What is expected: Please check every line of the listing for "will" and copy each line where it is found.

Data for this exercise:

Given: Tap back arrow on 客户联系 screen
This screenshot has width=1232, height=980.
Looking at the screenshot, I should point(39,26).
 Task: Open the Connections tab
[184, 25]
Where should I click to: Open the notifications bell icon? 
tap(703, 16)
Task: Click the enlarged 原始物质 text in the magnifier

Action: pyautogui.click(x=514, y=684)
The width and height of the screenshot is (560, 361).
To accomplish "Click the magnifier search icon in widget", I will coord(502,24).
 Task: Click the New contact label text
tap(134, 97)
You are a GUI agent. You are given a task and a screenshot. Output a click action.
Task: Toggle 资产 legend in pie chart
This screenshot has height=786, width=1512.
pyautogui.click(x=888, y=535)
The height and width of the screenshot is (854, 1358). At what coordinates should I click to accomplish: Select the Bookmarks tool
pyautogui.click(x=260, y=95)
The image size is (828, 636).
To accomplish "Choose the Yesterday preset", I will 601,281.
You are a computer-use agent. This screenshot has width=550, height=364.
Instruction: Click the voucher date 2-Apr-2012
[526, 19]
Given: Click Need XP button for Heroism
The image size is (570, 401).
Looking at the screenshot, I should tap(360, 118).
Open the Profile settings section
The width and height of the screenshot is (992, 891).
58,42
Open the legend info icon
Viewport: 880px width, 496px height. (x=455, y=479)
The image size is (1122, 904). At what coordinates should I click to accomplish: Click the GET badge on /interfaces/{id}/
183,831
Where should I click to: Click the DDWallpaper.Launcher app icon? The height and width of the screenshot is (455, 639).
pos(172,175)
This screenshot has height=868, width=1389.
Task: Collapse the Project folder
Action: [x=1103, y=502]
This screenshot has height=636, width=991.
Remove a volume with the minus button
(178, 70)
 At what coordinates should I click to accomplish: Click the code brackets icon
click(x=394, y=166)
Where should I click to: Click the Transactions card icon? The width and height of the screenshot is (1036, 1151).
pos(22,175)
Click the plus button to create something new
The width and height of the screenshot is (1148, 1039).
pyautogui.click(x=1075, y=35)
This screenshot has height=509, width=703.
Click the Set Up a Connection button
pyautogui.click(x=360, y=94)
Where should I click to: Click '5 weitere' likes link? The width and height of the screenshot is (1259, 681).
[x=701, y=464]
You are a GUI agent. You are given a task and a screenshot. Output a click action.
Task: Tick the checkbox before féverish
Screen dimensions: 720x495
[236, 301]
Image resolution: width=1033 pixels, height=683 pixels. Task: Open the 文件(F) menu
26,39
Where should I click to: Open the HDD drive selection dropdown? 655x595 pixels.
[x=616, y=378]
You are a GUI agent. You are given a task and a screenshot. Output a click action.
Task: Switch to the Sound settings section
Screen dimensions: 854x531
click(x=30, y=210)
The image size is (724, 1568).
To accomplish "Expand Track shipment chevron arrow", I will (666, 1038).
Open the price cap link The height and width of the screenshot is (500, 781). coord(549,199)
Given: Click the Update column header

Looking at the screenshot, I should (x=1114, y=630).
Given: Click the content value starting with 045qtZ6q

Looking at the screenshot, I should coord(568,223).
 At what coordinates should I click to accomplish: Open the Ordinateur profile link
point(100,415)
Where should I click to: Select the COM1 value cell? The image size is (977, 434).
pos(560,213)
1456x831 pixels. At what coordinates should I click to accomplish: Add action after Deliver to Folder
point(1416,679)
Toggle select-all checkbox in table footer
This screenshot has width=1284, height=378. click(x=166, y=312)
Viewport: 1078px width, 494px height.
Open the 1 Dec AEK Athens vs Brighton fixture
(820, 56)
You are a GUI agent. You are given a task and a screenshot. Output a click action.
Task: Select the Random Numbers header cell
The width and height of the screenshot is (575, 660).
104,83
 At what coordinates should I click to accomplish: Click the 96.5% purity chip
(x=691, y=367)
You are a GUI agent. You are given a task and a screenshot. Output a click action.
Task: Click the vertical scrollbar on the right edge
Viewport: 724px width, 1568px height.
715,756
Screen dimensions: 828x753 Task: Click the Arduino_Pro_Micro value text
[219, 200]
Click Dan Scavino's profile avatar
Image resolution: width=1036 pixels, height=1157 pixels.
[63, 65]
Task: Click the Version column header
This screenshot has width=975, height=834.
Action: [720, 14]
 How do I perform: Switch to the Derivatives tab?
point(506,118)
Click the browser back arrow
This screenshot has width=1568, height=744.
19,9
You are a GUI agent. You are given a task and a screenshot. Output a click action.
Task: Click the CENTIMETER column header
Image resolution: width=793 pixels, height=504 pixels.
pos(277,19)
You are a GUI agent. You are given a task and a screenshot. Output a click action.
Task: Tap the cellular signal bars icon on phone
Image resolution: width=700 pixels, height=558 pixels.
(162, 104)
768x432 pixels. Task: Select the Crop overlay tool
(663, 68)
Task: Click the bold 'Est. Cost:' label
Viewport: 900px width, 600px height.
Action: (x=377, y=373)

Task solution:
To accomplish "Click the magnifier search icon in widget", I will coord(502,24).
To accomplish "Choose the Yesterday preset", I will 601,281.
To accomplish "Expand Track shipment chevron arrow", I will (666, 1038).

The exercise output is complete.